Photo : Besançon, Salon ovale de l'Intendance, portes-fenêtres , crédit J. Mongreville, Inventaire général / ADAGP

Fig. 5 : Portes-fenêtres du salon ovale de l’Intendance, à Besançon, vitrées en verre de Bohême dans les années 1771-1778.
Phot. Inv. J. Mongreville © Inventaire général, ADAGP, 1999.

Élevée entre 1771 et 1778, l’Intendance de Besançon31 fut entièrement pourvue, sur son bâtiment principal, de fenêtres à petits bois, à 36, 32 ou 28 carreaux32. Réalisés en verre double, les carreaux, étaient de 15 pouces de haut sur 11 de large (39 cm sur 28,6), c’est-à-dire beaucoup plus grands que ceux de la première moitié du xviiie siècle.

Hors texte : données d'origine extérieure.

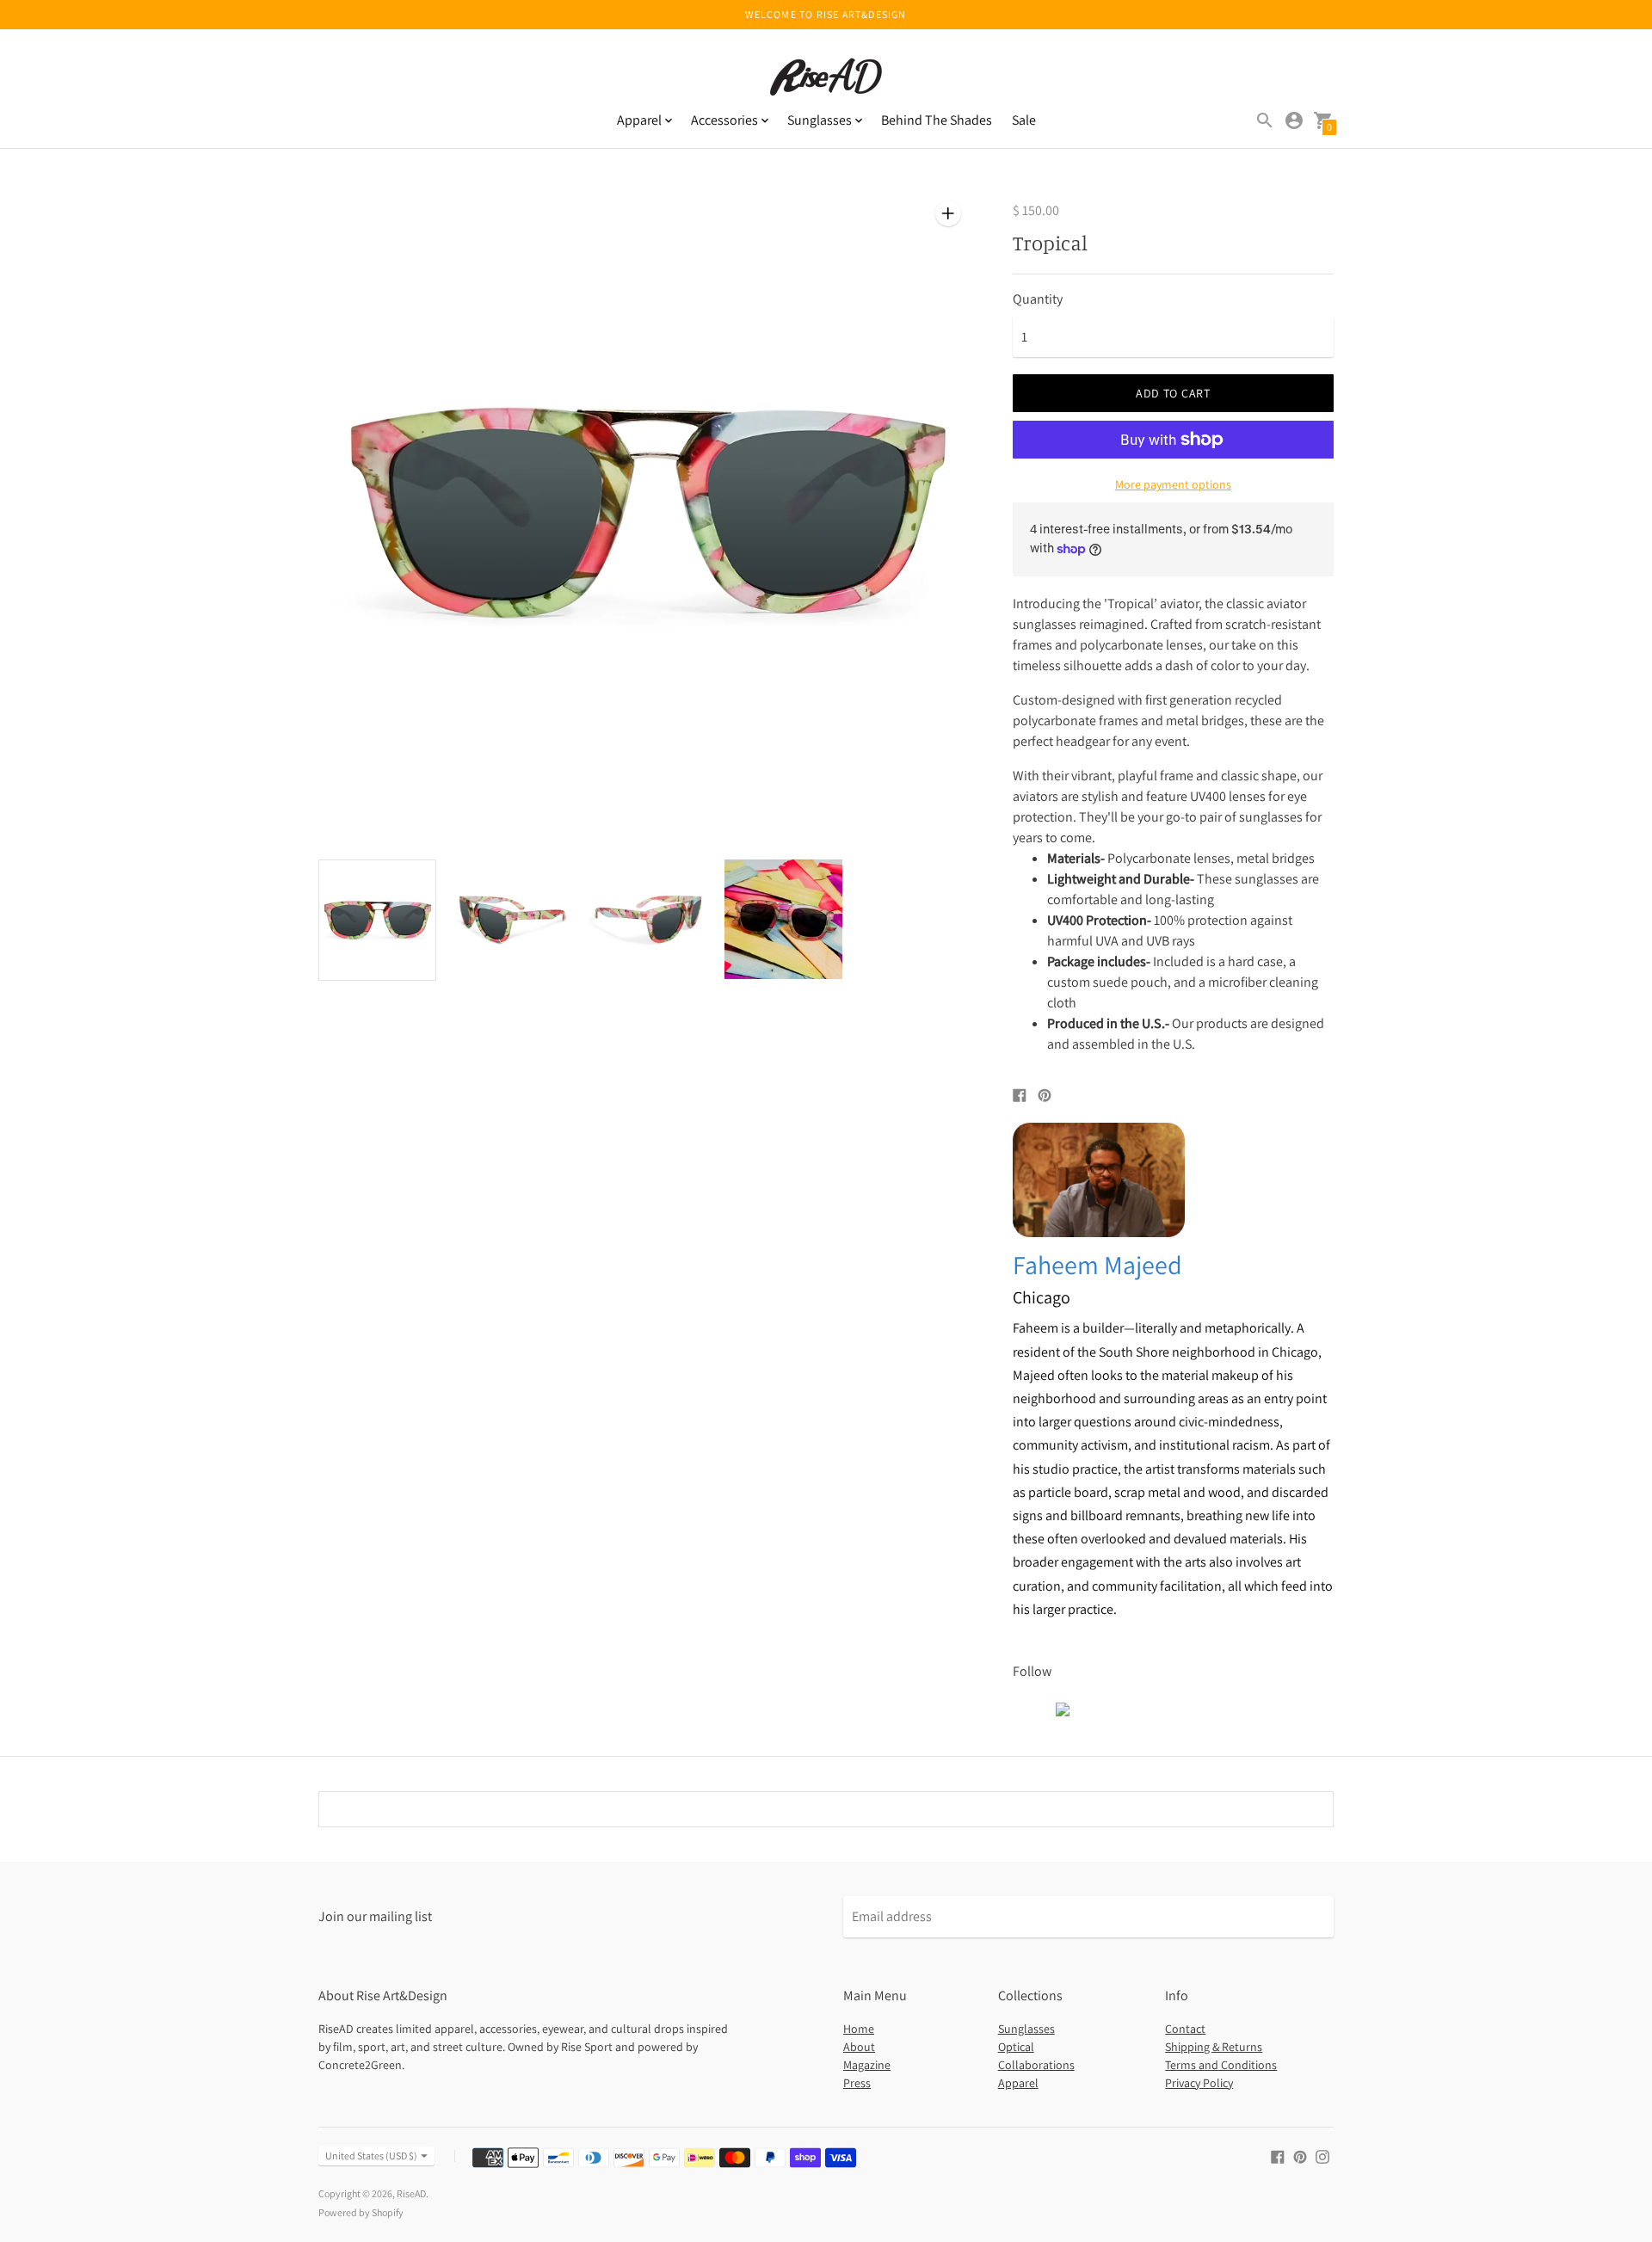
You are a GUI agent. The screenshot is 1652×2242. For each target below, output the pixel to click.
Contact (1185, 2028)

Pour une question d’économie, on ne plaça que quelques verres de Bohême, en feuilles de 18 pouces sur 27 (46,8 cm sur 70,2) dans le salon ovale et dans « les cabinets de monsieur et madame l’intendante ». Les soixante et unes croisées du grand corps de bâtiment avaient été ferrées ; chacune était dotée « d’équerres, d’une espagnolette assortie de pannetons et contre pannetons et agrafes évidées pour fermer les guichets « plus » dix fiches à vases à double noeud et bouton »33 (fig. 5).

Lorsqu’entre 1784 et 1791, la riche famille de parlementaires bisontins Terrier de Santans éleva le château de Moncley34, elle s’adressa à un vitrier d’Épinal (Antoine Julien)35, sans doute parce que celui-ci habitait à proximité de la verrerie de Baccarat où le matériau avait été commandé. Ajoutées au verre ordinaire, des glaces furent acheminées à Moncley, en 1786-1787, sous forme de 56 grands carreaux de 26 pouces sur 20 (67,6 cm sur 52), et 85 feuilles de 18 pouces sur 16 (46,8 cm sur 41,6), plus un stock supplémentaire de quarante-trois grandes feuilles destiné aux réparations ultérieures. D’après l’état actuel, elles semblent avoir servi à vitrer les fenêtres de la façade sur parc. Ces pièces de verre de grand format et de grande qualité, qui occupaient – contrairement aux petits carreaux – toute la largeur des battants, permettaient de profiter largement du spectacle de la nature à partir des appartements. Le reste de l’édifice – façade sur cour et communs – fut garni de fenêtres à petits bois à 28, 20 ou 12 carreaux en verre double, à peu près de mêmes dimensions que pour l’Intendance (15 pouces sur 9).

La même association fenêtres à grands carreaux et fenêtres à petits bois se retrouvent dans l’hôtel de Lavernette, rue du Lycée, à Besançon. Peu nombreuses, les fenêtres à petits bois furent reléguées au rez-de-chaussée, pour le logement du portier et l’office. Les archives de cette grande demeure privée, construite à la fin du xviiie siècle36, fournissent d’intéressants détails sur la fabrication des verres. Ceux-ci provenaient de la verrerie comtoise de Champagney, déjà citée plus haut : 58 feuilles de verre double furent expédiées en 1789, et 412 en 1791. La plupart, de dimensions non standard, étaient des grands carreaux de 25 à 30 (?) pouces de hauteur (52 à 65 cm) et de 16 à 21 pouces de largeur (41,6 à 54,6 cm). Seuls 110 carreaux, de 13 pouces sur 10 ou 11 (33,8 sur 28,6 ou 26 cm), sur un total de 470, étaient destinés aux fenêtres à petits bois. Comme pour en justifier le coût (146 livres 16 sols pour le premier envoi, 488 livres 10 sols pour le second), les factures étaient agrémentées de commentaires. Par exemple : « il a fallu du tems pour fabriquer les verres qui sont tous d’une mesure extraordinaires, mais vous les trouverez beaux », ou bien : « vous verrez monsieur qu’on a augmenté un peu les mesures attendu qu’il vaut mieux quelles soient plus larges que moins; le maitre verrier les arrangera mieux à vos croisées ». Cependant une réduction de prix attendue par l’acheteur ne vint pas, la manufacture se justifiant ainsi : « Cette marchandise est très difficile à fabriquer, on en casse beaucoup, pour avoir cette qualité claire et nette la main d’œuvre est très couteuse ».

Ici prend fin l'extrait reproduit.